The road from Laos climbed relentlessly to the Mu Gia pass. This border crossing was the main point of entry into the Ho Chi Minh trail; by 1966, 75% of all trucks crossed ‘The Door of Death.’ Because so much traffic passed through this jagged limestone valley, it became one of the most bombed places on earth — an American pilot called it “the most godforsaken place in the world.”
It is obvious in hindsight, but that first day, 11 hours on the saddle, was a hint that this tour wasn’t going to be as easy as a ride down King’s Parade toward the Mill Lane lecture rooms.
For various practical reasons, principally that water and soil combine to make mud, the timetable of the Vietnam War was dictated by the wet and dry seasons of the Indochinese region. So debilitating are the rains that the Americans launched Operation Popeye, a cloud-seeding weather modification programme designed to extend the monsoon season. Battle doctrines were drawn to accommodate mother nature.
So naturally, Ro and I found it wise to attempt the HCM trail during the rainy season.
One of the hardest parts of the tour was coming to terms with the constant dispiriting discovery that there was always more water. The thing about hilly conditions is that you never see what’s to come. Every time we hauled ourselves up the crest of a hill, we found out that there was a flooded valley beyond.
As much as Ro and I wanted to lie down and die, we were dumbly captivated and inspired by how the North Vietnamese Army maintained the trail system for nine years, during the monsoon season, while being relentlessly bombed.
There is awfully little information about the trail available online, and we did most of our route-planning with satellite imagery. Unfortunately, the trail, by definition and design, was engineered to be invisible to prying eyes from the sky.
Stand in the mountains and you know that you are in a big space. Stand in a tropical rainforest and the trees surround you, hunker over you, crowd in from all sides. You sense but not see the vastness around you, like a small child lost in a sea of hairy legs.
The same rainforest that sheltered the Viet Cong now harbours the enterprise of many an extractive operation. Illegal logging runs rampant in Laos, fuelled by Chinese demand and allowed by cavalier governance. In 2013, Laos exported 1.4 million cubic meters of timber, more than 10x the official timber harvest.
One time we ran into a convoy of armed men. We asked no questions and tried our best to appear intensely harmless, peddling away as rapidly as our pale thighs would allow.

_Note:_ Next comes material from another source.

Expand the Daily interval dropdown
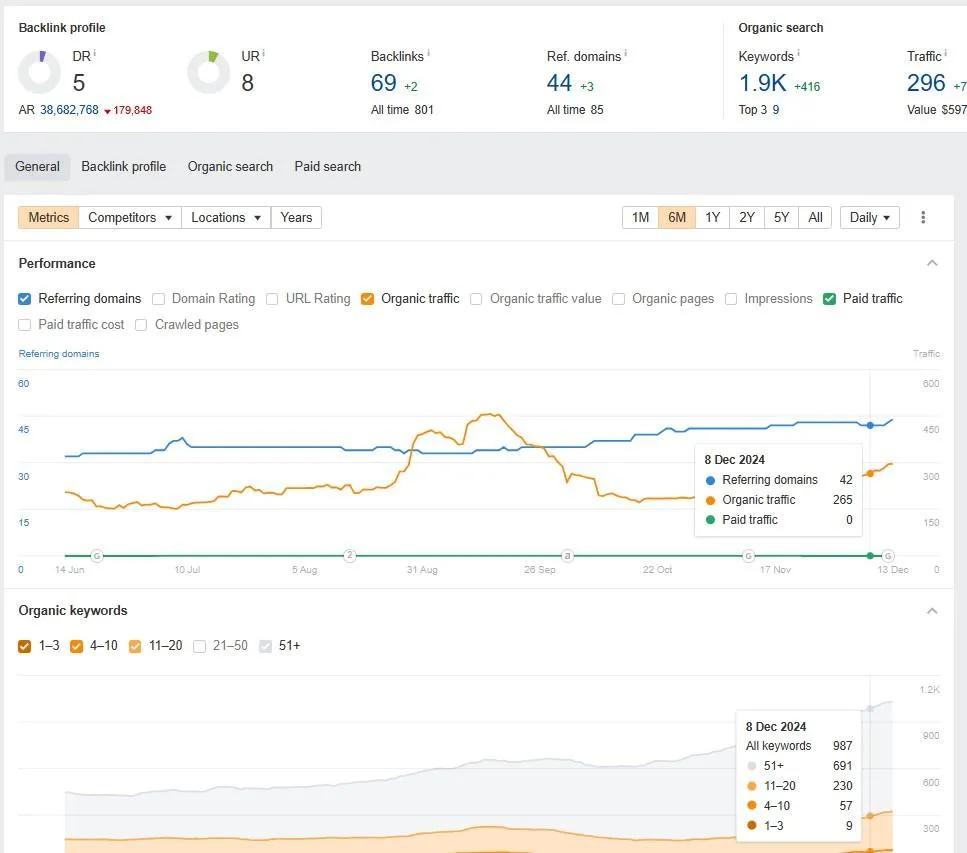 [x=870, y=217]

It is easy to think of war as a bookmark in history, a one-hour episode with sub-par acting on the History Channel. It was sobering to see how the conflict continues to be a part of everyday life in rural Laos. It’s common for homes to have a satellite dish and bomb crater out front.
Even so, life in rural Laos goes on. I struggled to take photos and write words that are sympathetic toward the liminal moments that make up life in parts of Laos, that reveal a legacy of conflict that is at once casual and jarring, an indifferent “oh” and a disturbed “oh shit”.
We made it as far as Xépôn before riding east back toward Hue, most well-known its role in the the Tet Offensive. Our butts were incredibly sore. I took some other photos of the beach, the market, our thighs, people eating.
We managed to raise some money for the Mines Advisory Group along the way. I don’t yet comprehend the entire significance of this trip, but I know that we got a great deal out of the experience; learnt a lot about ourselves, about what adventure means to us, about parts of history that others would rather us forget.
If you’re keen to do the Ho Chi Minh trail or go cycling in Vietnam and need some information, give me a holler.
We’d recommend that everyone try cycle touring sometime. You don’t have to swim with your bike or slip spluttering through mud.
To put things into perspective, Ro didn’t really learn to cycle until late last year, and we’d never been bike touring before. We’re still majestically incompetent on two wheels. Riding down King’s Parade toward the Mill Lane lecture rooms is still a chore.